Although the importance of this final statement is still to be teased out (can one truly exhaust all the possible variations within a text?; is there ever a new form that the text might take on?), it does bring this short account full circle to that point from which it set out, i.e. positing a parallel between Adorno and Deleuze. Preliminary exposition now completed, in what can this parallel between Darstellung and style be said to consist more precisely?

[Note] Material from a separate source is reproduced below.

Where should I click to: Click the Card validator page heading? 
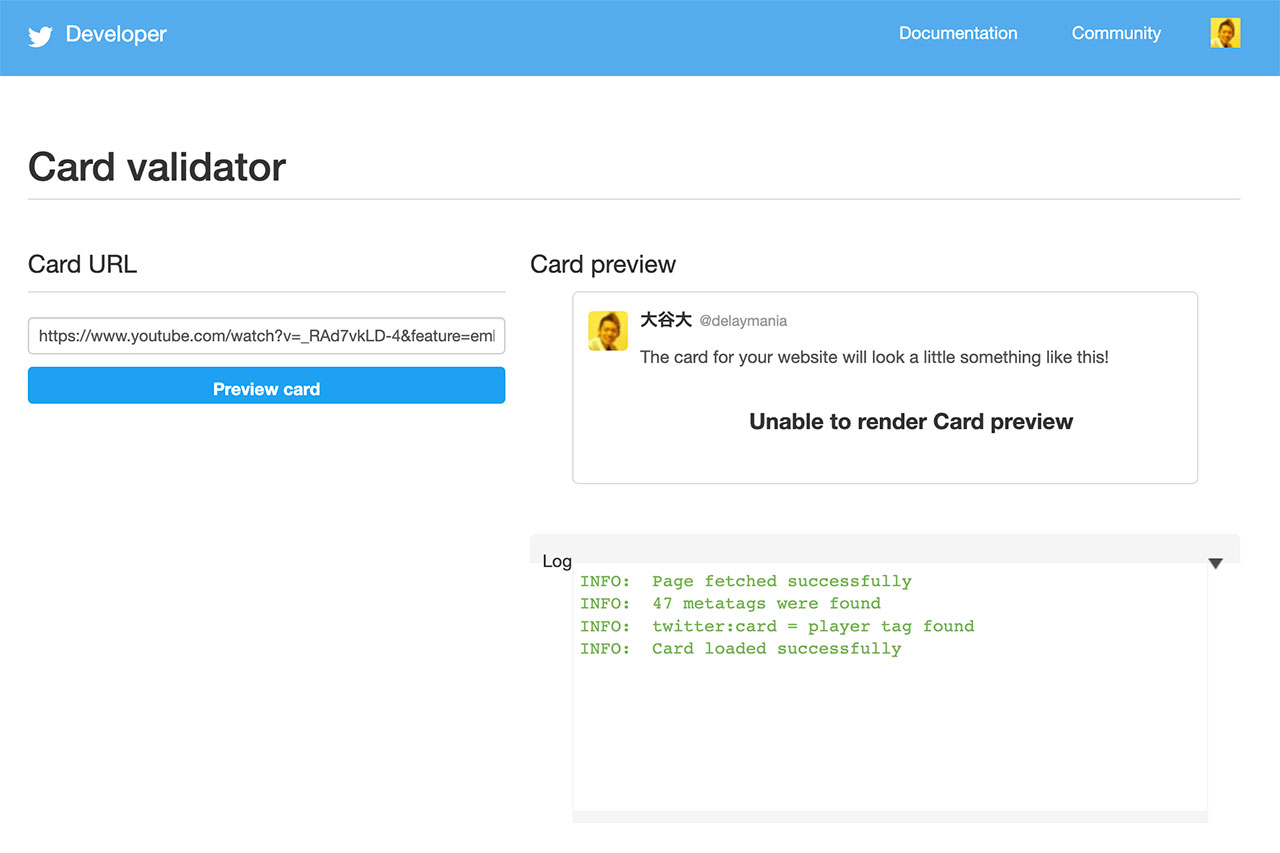(x=157, y=167)
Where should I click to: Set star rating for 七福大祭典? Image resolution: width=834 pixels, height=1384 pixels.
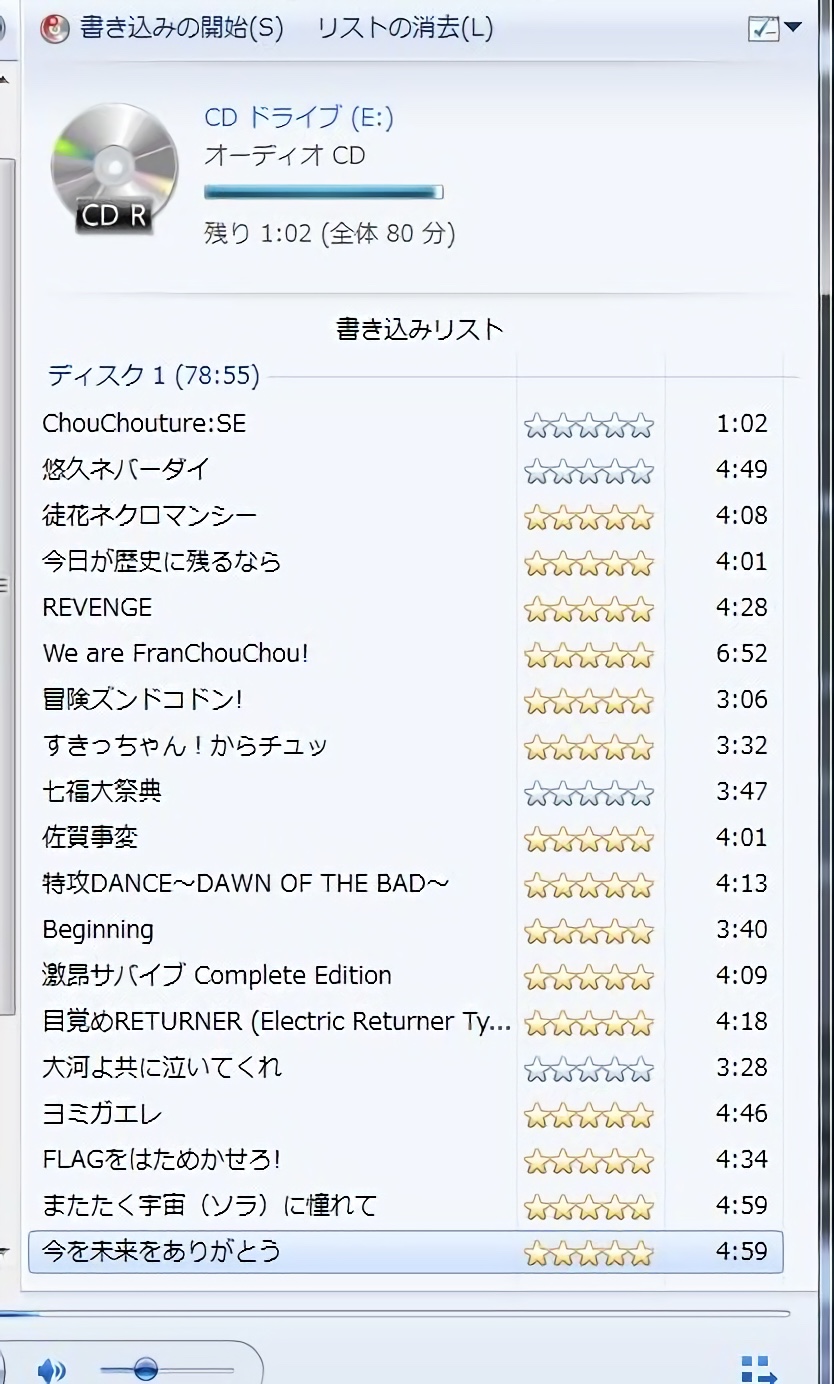tap(589, 794)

It has previously been stated that those same candidates for different Darstellung in the history of philosophy also reappear in Deleuze’s list of candidates for different philosophical stylesYet the full import of this similarity can be brought home in noting that, like Adorno, Deleuze thinks that new ways of thinking are to be secured through new linguistic forms, particularly at the level of syntactic innovation. Deleuze often compares this innovation to speaking a foreign language or, more precisely, opening up room for a foreign language in one’s own language. As opposed to Adorno’s dialectical sentence, Deleuze’s syntactic innovation is to be found in the reprisal and transformation of key terms both within individual works and from one work to another (e.g. the transition from Idée to concept and the myriad other forms that this notion takes on). In sum, for Deleuze and Adorno alike, the performative character of philosophical language is key to its opening up new possibilities for philosophical thought and expression.

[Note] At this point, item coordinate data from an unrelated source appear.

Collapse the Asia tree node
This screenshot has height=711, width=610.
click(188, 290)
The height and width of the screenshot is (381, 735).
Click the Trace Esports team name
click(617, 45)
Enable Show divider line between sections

In addition to this performative quality, both emphasize the processual character of thought and concept-forming. Just as for Adorno, concepts must evolve in time with style in response to the problems that the experiencing subject encounters and only progressively develops. For Deleuze, the problem and the various lines of questioning that it further entails are not given beforehand and can only be developed by the thinking subject with some difficulty. Indeed, the “content” of such a problem can never be known before its resolution; at best, the problem and its content are only ever “felt” by the subject. This problematological model is key for Deleuze to overturning classical philosophical presuppositions and the “postulats de la représentation”, which concern in equal parts the processes of thought and the phases of argumentation as they are typically delineated in the philosophical tradition.

Again, one sees here a key area on which Adorno and Deleuze are close, contrary to Jameson’s attempts to distance Adorno from the so-called postmodern. Although Jameson ordinarily does right by this, on this reading, there can be found a certain kinship between the two thinkers. Still, their differences are not to be downplayed.  If, for Adorno, the dialectic sentence traces the constellation of the Idea, i.e. the interrelation of concepts, which achieves some form of closure as its possible variations are exhausted, for Deleuze, the equivalent formation, i.e. the concept, is subject to endless permutation and shifting and, as such, will forever be subject to repetition and further elaboration. The Deleuzian concept can never be exhausted and remains forever an open-ended system.